Very Respectfully, Pratik
Side note: Avoid setting working directories in R code. Create a directory for each task/project/whatever, and either create an R project there, or store the R script and read files using their full path. Allow for the fact that files can be moved - so create soft links to files in your working folder. That way, you'll at least have a record of where the file was (and hopefully the file is saved in a better location than on the Desktop or in the Downloads folder).
Thank you RamRS!
Any clue on what a count matrix for input into Seurat is supposed to look like?
Or a tutorial on how to tutorial on how to input this data into Seurat, normalize and transform it, to input into Monocle3?
I'm not a single cell RNAseq person, others should be able to help you with that. I had some suggestions on basic R programming/project organization practices, which I mentioned.
Thank you RamRS, I really do appreciate your guidance! I eventually want to become proficient at R programming/project organization practices.
Very Respectfully, Pratik
This is incredible wisdom I was thinking about today. Thank you for looking way ahead for me. Although I was kind-of rudely snappy/out-of-place like a turtle haha... This is valuable to me now as I try to be better organized. Thank you for looking out Ram : )
Also this StackOverflow question/answer helped supplement your guidance to explain it to me like I am 5 : )
Glad it has been helpful, Pratik!
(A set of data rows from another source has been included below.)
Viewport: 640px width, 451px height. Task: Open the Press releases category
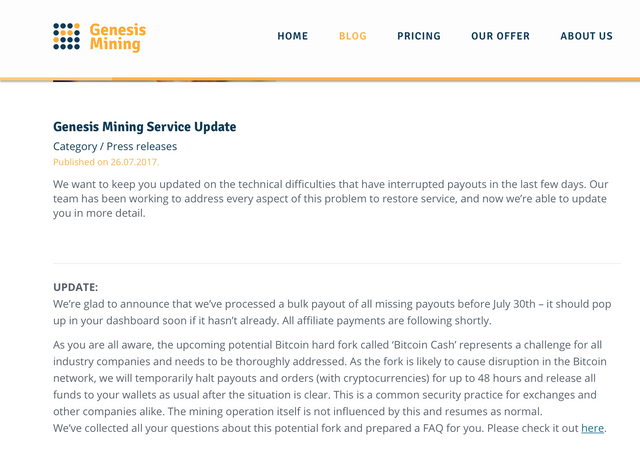(142, 146)
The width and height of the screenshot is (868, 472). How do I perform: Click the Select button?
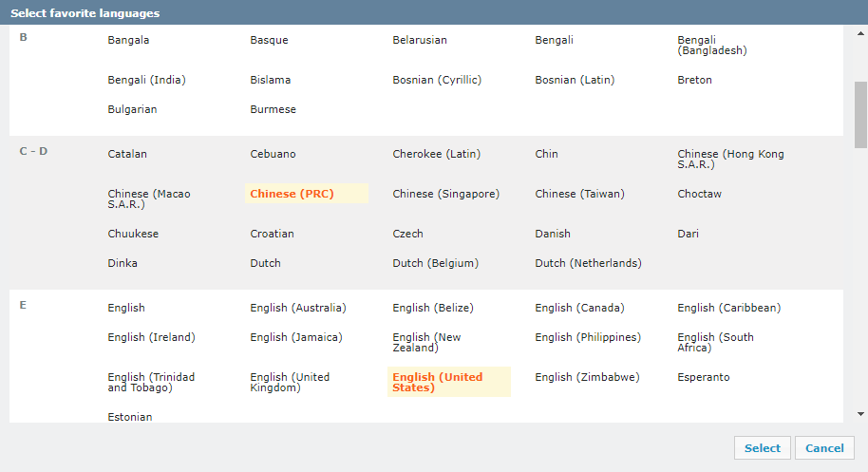coord(762,448)
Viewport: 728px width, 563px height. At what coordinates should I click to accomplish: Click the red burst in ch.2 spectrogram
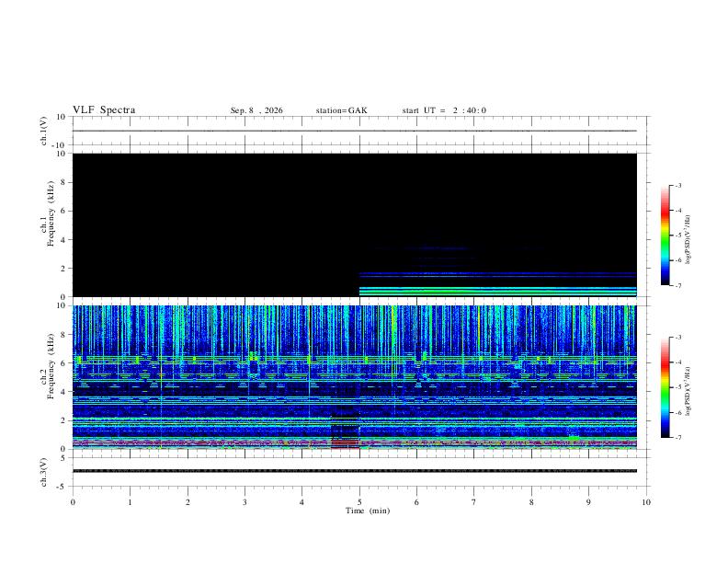[x=346, y=443]
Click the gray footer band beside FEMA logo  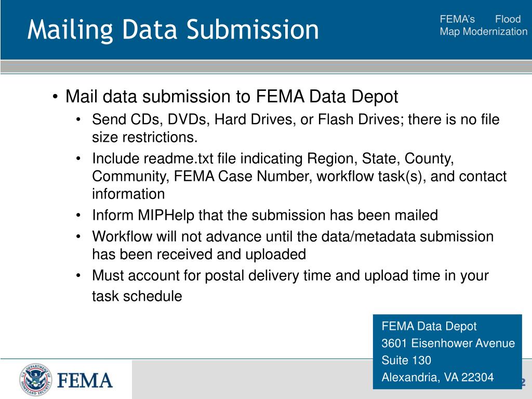[252, 379]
I myself still stick to these rules to ensure easier context switching - loading an R project would bring all relevant scripts, files and plots into a sandbox that I can then play in.
Hi I have a similar problem like you Mr. Pratik Mehta... did you find out how to handle it and How to give count matrix to seurat as input ?
Hey yea, you just need to have your cells as columns and your genes as rows. The "meat" of the data frame should be your counts. This should be good to input into Seurat.